__Records for the task__:
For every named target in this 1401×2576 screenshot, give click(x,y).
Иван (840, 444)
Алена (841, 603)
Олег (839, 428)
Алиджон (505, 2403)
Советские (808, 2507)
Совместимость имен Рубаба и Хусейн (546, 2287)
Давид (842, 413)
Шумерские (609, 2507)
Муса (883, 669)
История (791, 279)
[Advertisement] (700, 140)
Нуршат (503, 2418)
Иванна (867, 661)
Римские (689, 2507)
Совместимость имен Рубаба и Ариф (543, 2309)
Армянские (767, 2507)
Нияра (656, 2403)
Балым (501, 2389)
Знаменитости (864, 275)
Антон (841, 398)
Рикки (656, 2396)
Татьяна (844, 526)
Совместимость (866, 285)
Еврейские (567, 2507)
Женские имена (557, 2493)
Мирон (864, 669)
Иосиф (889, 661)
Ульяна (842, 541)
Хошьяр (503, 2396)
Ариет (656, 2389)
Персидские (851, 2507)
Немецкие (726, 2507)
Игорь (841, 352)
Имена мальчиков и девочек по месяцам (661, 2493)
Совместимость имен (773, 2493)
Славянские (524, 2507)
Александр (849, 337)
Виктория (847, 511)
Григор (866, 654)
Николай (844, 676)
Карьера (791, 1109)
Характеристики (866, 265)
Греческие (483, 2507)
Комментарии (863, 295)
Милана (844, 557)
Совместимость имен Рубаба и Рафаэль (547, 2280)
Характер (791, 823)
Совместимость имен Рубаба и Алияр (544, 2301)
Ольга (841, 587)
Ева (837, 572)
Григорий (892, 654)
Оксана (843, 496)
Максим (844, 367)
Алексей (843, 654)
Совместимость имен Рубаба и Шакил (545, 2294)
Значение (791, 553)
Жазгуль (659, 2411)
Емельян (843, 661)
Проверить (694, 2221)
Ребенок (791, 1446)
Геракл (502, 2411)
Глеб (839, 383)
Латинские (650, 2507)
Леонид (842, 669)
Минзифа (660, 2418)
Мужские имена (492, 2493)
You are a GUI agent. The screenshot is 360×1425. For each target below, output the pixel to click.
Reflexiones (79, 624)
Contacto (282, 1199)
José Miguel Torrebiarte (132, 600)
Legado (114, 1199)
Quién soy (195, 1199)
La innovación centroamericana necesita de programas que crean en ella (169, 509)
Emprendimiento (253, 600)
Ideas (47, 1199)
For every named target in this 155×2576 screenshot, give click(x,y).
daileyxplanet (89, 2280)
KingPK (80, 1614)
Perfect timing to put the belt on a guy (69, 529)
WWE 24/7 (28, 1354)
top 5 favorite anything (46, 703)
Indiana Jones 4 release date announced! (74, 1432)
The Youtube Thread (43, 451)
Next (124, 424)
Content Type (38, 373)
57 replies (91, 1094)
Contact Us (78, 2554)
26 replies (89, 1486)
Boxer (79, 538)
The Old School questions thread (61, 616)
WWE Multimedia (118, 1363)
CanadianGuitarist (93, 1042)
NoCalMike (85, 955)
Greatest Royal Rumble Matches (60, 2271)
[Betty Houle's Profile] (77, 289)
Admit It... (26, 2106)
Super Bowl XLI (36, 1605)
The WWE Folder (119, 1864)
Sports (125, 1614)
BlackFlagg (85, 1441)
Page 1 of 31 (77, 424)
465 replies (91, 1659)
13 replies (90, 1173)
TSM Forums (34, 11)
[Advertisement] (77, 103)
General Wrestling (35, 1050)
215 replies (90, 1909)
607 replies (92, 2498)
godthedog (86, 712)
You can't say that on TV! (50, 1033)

__Problem to solve__:
Whenever the string "Рубаба" shows up in a line above, copy that line.

__Output for this task__:
Совместимость имен Рубаба и Хусейн (546, 2287)
Совместимость имен Рубаба и Ариф (543, 2309)
Совместимость имен Рубаба и Рафаэль (547, 2280)
Совместимость имен Рубаба и Алияр (544, 2301)
Совместимость имен Рубаба и Шакил (545, 2294)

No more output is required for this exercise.